* _What to work on_:
Print the data that follows without changing a single word.

* _Stored data entries_:
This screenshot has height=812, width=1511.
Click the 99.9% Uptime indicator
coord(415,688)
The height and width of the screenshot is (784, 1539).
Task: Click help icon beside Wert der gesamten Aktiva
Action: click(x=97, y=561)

* _Solution_:
This screenshot has height=812, width=1511.
Click the 99.9% Uptime indicator
coord(415,688)
The height and width of the screenshot is (784, 1539).
Task: Click help icon beside Wert der gesamten Aktiva
Action: click(x=97, y=561)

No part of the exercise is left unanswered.